Streaming requests emit each file as soon as it is produced. The body is the same File JSON as the non-streaming files[] entry.

event: file_produced
data: {"id":"file_abc_r0_0","name":"plot.png","format":"png","mime_type":"image/png","bytes":14823,"source":{"tool":"mistralrs_execute_python","round":0,"turn":0},"data_base64":"iVBORw0KGgo..."}

Bodies up to 8 MB ship inline (text or data_base64). Above the cap, the body field is omitted and the client fetches the raw bytes via GET /v1/files/{id}/content. Inside the model’s context, text files only ever see the first 1024 bytes as a preview; the model uses read_file to inspect more.
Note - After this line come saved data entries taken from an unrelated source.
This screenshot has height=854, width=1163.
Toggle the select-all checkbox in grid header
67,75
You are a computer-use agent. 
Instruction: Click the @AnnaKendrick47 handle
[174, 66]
OpenAI-compatible Files endpoints. Upload (POST /v1/files) is not implemented; files arrive via agentic tool calls.

MethodPathReturns
GET/v1/files{object: "list", data: [<File metadata>]}
GET/v1/files/{id}File metadata JSON
GET/v1/files/{id}/contentRaw bytes (Content-Type, Content-Length, Content-Disposition)
DELETE/v1/files/{id}{id, object: "file", deleted: bool}

File metadata shape:

{
"id": "file_abc_r0_0",
"object": "file",
"bytes": 14823,
"created_at": 1735632000,
"filename": "plot.png",
"purpose": "agent_output",
"format": "png",
"mime_type": "image/png",
"source": {"tool": "mistralrs_execute_python", "round": 0, "turn": 0}
}

/v1/files/{id}/content response codes:

CodeMeaning
200Body returned.
404Unknown or expired file id.
410File body was elided.
422The file is an error placeholder.

See the OpenAI compatibility reference for the supported and unsupported fields.